Do tych ćwiczeń potrzebujesz bez narzędzi, ale działa tylko z ciężarem własnego ciała wbrew grawitacji.

  • Porwanie w pozycji leżącej: w pozycji bocznej przedramię podpiera górną część ciała. Noga na górze jest powoli unoszona i ponownie opuszczana.

  • Lonża: wykonuje się wypad, a następnie ugina się przednią nogę. To zgięcie wykonuje się, aż kolano pleców, prosta noga prawie dotyka podłogi.

  • Wspinacz: pozycja wyjściowa to pompka. Jedną nogę wyciąga się prosto w kierunku klatki piersiowej, a następnie krótko dotyka kolanem podłogi. Następnie jest ponownie rozszerzany.

  • Burpee: ćwiczenie rozpoczyna się pompką. Kiedy ramiona są ponownie rozciągnięte, stopy wyskakują do przodu w kierunku klatki piersiowej, a Ty wstajesz. Prostowanie przechodzi bezpośrednio w skok w górę z wyciągniętymi ramionami. Następnie ręce wracają na podłogę, a stopy wskakują z powrotem do pompki.
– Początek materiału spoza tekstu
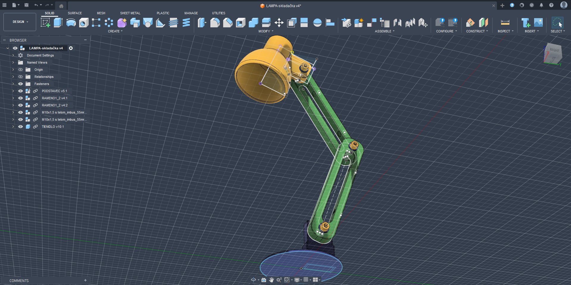Click the Save icon in title bar
Screen dimensions: 571x285
click(26, 5)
  • Dzień dobry: Pozycja wyjściowa to pozycja stojąca, ręce skrzyżowane na klatce piersiowej lub, dla zaawansowanych użytkowników, rozciągnięte nad głową. Z prostymi plecami górna część ciała idzie do przodu, aż znajdzie się poziomo. Następnie zostaje rozciągnięty z powrotem do pozycji pionowej.

  • Unoszenie bioder: w pozycji leżącej ręce przylegają do ciała, a nogi prostopadle do sufitu. Następnie biodra są powoli unoszone, aby spód nie dotykał już podłogi, a następnie ponownie kładzie się.

  • Przedłużenia bioder: Stojąc na czterech nogach, jedną nogę przyciąga się do klatki piersiowej. Następnie jest rozciągany całkowicie do tyłu, krótko przytrzymywany, a następnie ponownie prowadzony.

  • Przysiady: stopy są nieco szersze niż szerokość bioder. Z prostymi plecami, nogi są powoli zginane, aż uda będą równoległe do podłogi. Potem znów się prostujesz.